◆ INPUT ◆
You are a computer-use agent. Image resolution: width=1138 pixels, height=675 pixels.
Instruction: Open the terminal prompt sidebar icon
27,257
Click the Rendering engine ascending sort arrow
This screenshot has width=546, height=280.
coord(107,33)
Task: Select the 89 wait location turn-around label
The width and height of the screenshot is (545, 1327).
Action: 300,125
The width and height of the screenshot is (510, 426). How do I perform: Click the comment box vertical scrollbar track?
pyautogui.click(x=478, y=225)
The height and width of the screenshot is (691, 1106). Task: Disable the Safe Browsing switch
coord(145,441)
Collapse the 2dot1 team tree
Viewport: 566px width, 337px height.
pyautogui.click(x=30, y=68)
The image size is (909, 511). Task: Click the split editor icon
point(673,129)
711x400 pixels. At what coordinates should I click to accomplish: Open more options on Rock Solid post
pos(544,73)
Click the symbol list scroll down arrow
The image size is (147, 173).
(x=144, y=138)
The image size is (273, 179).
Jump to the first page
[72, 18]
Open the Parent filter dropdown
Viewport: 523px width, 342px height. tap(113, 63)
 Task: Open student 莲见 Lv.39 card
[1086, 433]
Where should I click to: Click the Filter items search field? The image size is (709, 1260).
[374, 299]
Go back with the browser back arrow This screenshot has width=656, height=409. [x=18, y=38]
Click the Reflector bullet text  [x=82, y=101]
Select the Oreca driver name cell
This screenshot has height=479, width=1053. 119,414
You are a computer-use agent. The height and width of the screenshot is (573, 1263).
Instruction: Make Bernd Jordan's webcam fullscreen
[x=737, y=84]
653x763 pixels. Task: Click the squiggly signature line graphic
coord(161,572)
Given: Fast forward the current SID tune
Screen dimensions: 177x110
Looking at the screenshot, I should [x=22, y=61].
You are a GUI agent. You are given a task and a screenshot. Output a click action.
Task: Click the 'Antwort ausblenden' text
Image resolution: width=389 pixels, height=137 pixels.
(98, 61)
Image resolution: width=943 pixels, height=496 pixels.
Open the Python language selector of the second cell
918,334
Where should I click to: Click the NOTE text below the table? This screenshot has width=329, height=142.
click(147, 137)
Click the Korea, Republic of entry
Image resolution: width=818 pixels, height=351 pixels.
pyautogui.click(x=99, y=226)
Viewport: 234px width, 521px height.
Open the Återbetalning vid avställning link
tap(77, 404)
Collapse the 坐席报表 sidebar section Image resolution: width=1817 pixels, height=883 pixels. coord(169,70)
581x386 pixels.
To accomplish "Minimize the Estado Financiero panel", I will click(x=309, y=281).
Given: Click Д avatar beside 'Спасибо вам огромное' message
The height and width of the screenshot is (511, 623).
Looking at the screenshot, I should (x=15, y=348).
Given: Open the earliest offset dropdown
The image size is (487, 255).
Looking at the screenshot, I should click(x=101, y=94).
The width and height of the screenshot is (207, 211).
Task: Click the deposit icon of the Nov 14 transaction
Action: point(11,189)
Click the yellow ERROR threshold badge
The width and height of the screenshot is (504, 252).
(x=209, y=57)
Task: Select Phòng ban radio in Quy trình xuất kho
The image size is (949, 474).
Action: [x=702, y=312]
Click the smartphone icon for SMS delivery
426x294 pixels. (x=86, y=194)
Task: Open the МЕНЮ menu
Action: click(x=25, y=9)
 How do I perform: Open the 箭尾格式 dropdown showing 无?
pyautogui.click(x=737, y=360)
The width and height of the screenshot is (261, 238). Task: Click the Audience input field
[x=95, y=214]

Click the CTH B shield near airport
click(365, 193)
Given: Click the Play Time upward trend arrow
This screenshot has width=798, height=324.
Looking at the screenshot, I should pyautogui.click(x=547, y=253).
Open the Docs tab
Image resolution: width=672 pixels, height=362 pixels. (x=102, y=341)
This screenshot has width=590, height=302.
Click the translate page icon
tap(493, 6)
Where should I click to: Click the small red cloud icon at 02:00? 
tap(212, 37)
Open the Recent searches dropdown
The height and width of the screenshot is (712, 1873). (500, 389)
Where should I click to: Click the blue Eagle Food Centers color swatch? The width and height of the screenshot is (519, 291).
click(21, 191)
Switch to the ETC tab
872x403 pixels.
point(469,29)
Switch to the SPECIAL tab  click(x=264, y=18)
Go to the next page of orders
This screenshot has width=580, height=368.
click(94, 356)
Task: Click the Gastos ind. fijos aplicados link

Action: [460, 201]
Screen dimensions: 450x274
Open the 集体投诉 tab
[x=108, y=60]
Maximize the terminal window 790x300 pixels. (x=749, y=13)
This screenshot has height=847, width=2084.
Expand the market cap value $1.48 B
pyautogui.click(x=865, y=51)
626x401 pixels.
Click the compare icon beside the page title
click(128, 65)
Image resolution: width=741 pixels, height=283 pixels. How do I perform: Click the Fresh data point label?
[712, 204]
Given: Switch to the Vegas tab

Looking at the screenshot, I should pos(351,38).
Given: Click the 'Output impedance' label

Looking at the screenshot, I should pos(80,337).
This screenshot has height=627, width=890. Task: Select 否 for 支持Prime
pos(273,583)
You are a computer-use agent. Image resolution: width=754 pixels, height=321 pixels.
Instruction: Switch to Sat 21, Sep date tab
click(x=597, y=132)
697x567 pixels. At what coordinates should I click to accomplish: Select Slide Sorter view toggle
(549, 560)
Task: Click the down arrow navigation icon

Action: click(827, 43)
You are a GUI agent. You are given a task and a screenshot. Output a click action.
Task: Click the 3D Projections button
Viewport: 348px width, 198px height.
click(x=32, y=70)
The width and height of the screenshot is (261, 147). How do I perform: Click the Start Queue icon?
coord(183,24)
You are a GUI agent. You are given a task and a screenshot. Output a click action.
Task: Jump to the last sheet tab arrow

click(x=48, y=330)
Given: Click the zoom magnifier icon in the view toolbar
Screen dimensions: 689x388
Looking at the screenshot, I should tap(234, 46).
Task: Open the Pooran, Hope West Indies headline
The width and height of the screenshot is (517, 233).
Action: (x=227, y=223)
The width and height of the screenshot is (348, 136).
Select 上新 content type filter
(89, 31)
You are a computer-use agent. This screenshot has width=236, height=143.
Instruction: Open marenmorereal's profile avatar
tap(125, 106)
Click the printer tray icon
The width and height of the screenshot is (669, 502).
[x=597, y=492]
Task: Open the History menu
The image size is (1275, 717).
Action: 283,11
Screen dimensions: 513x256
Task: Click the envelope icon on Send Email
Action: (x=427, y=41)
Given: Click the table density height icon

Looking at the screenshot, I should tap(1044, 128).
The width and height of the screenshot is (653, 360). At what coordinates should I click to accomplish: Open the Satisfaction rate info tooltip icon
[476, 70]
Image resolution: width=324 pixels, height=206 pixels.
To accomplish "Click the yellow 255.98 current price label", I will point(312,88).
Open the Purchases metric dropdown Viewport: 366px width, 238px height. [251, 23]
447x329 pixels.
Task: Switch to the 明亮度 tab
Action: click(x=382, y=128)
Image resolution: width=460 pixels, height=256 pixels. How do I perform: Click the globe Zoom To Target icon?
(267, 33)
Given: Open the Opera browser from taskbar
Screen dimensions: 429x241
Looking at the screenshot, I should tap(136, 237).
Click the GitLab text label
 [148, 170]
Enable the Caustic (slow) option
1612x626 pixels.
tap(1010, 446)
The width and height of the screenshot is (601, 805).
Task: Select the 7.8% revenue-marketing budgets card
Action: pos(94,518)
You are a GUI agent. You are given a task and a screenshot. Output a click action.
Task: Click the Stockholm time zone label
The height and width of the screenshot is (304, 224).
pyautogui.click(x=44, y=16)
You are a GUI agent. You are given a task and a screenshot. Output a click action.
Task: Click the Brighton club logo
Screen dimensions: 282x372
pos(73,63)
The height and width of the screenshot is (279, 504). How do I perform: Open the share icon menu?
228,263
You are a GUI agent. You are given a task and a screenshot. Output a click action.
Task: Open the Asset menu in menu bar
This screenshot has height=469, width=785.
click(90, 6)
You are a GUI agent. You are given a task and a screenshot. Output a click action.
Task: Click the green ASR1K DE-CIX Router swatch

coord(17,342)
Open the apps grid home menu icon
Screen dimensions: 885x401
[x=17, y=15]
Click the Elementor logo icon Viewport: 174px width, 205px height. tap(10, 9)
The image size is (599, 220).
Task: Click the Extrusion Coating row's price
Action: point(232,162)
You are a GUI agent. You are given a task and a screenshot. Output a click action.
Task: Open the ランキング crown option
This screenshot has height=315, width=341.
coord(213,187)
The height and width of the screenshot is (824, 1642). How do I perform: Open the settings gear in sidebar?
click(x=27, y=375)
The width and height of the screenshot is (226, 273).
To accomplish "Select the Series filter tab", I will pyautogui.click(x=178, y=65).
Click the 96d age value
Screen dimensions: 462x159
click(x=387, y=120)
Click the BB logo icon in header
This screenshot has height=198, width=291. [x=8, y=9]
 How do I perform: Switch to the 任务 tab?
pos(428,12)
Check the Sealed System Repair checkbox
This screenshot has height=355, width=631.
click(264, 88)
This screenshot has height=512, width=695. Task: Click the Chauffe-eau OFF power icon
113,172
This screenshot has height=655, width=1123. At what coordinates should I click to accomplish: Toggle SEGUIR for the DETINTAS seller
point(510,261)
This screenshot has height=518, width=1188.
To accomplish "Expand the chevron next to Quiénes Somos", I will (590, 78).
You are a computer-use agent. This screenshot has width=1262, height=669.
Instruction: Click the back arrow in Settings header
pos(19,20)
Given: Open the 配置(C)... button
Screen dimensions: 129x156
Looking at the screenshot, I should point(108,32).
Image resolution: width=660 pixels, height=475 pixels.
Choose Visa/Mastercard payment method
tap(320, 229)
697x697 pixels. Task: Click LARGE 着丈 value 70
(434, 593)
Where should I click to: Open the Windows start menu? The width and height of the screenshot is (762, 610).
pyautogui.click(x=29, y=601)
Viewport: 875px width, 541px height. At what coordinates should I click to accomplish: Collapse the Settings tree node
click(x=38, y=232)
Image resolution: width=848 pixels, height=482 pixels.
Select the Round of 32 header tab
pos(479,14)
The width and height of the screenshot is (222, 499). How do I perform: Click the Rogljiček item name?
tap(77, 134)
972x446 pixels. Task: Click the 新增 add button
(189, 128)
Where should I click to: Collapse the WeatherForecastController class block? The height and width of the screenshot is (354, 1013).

◆ EXERCISE PROMPT ◆
Among the entries above, the line containing "Task: Click the Gastos", the line containing "has width=236, height=143.", and all lines between them are to be restated word for word; nothing else belongs in the reply.

◆ RESPONSE ◆
Task: Click the Gastos ind. fijos aplicados link

Action: [460, 201]
Screen dimensions: 450x274
Open the 集体投诉 tab
[x=108, y=60]
Maximize the terminal window 790x300 pixels. (x=749, y=13)
This screenshot has height=847, width=2084.
Expand the market cap value $1.48 B
pyautogui.click(x=865, y=51)
626x401 pixels.
Click the compare icon beside the page title
click(128, 65)
Image resolution: width=741 pixels, height=283 pixels. How do I perform: Click the Fresh data point label?
[712, 204]
Given: Switch to the Vegas tab

Looking at the screenshot, I should pos(351,38).
Given: Click the 'Output impedance' label

Looking at the screenshot, I should pos(80,337).
This screenshot has height=627, width=890. Task: Select 否 for 支持Prime
pos(273,583)
You are a computer-use agent. Image resolution: width=754 pixels, height=321 pixels.
Instruction: Switch to Sat 21, Sep date tab
click(x=597, y=132)
697x567 pixels. At what coordinates should I click to accomplish: Select Slide Sorter view toggle
(549, 560)
Task: Click the down arrow navigation icon

Action: click(827, 43)
You are a GUI agent. You are given a task and a screenshot. Output a click action.
Task: Click the 3D Projections button
Viewport: 348px width, 198px height.
click(x=32, y=70)
The width and height of the screenshot is (261, 147). How do I perform: Click the Start Queue icon?
coord(183,24)
You are a GUI agent. You are given a task and a screenshot. Output a click action.
Task: Jump to the last sheet tab arrow

click(x=48, y=330)
Given: Click the zoom magnifier icon in the view toolbar
Screen dimensions: 689x388
Looking at the screenshot, I should tap(234, 46).
Task: Open the Pooran, Hope West Indies headline
The width and height of the screenshot is (517, 233).
Action: (x=227, y=223)
The width and height of the screenshot is (348, 136).
Select 上新 content type filter
(89, 31)
You are a computer-use agent. This screenshot has width=236, height=143.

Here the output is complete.